Monday 21 January 2008

Of SeaDragon and Photosynth

Last Friday I had my first placement visit from my Placement Advisor. It went well. Very well indeed. Not only from the point of view of my placement but it also turns out that my advisor is leaving his current job and moving to be the "enterprise" manager of the Uni. He also has contacts with Microsoft and was even in the meeting where Linda Hole tried to get hold of a MS Surface box for us to play with.

During my meeting with him we got talking about the Virtual Projects I am currently working on and when he went to talk to Andy about me they got talking about it all. And it seems that we may be able to work with MS on something after all. They recently bought up some software called SeaDragon. Which, if you haven't heard of it, is a technology that allows super fast streaming of data across a network no matter the amount of data you are handling. In basic it turns it is only downloading the data that can be seen on your screen, which is a fixed amount that will never ever change. This means that it can handle a huge collection of image files, for example, all high resolution and you can zoom in and out of them and scroll all about.



The video shows, incase you can't have audio or you haven't seen it, 800 high resolution images being streamed across a network at roughtly 500Kb/s (Bits not Bytes). That works out at, if the images were all 20MB in size (118 Megapixel images here), roughly 15.625GB. At it streams it pretty damn smoothly. To me, thats pretty special and my hat goes off to the guys that created SeaDragon.

However, MS have now bought this software and used it in their new product which is currently in development called Photosynth. This is, in my opinion, one of the best things MS has produced in a long time and if they market it right and release the program at the right price could be a killer app for photo professionals. I can see a multitude of ways to use it, which I won't divulge in case MS reads this and nicks them!

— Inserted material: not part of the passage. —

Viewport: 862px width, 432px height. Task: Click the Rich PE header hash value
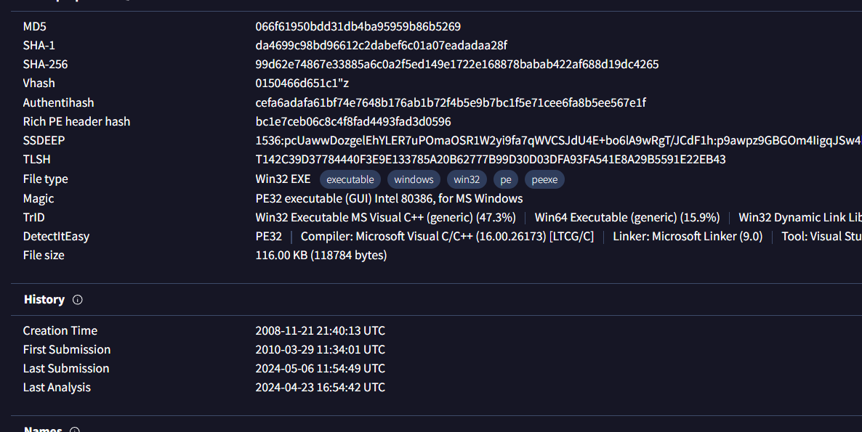tap(353, 122)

Basically Photosynth takes a whole host of images from an image library, Flickr for example. These images are all of the same thing. Lets say of the Eiffel Tower. It then looks at all these images and starts mapping them out in a 3D space so you can then move around a model of the subject in question and as you move over an area that has a photo it fades in and you can see the object from that angle. You can then move to another side and view another photo. Zoom right in to seem some detail and then zoom out and on to the next photo. It streams all the data of the net using the SeaDragon technology and thus makes it smooth and a pleasure to use. I personally think they should put in the ability to view a collage of all the different photos to create a 3D model that you can move around as at the moment you can only view one photo at a time. If they could try and map the photos to the 3D frame Pho creates that would be great.

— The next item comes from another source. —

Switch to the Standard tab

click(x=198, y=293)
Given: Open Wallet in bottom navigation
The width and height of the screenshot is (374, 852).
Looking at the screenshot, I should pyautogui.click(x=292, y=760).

So, Andy and I are looking at getting into contact with MS and seeing about getting our hands on Pho to play with it an maybe be one of the first Universities (or companies?) to use it for a practical use. Fingers crossed!

My personal touch for today is how to get around the blight that has stopped the non-US listeners of Pandora listening because we don't live within the US. And this is, globalPandora. It seems to be a touch slow, but that might be because I'm currently logged on to Last.fm at the moment. But it does indeed work, and with no adverts!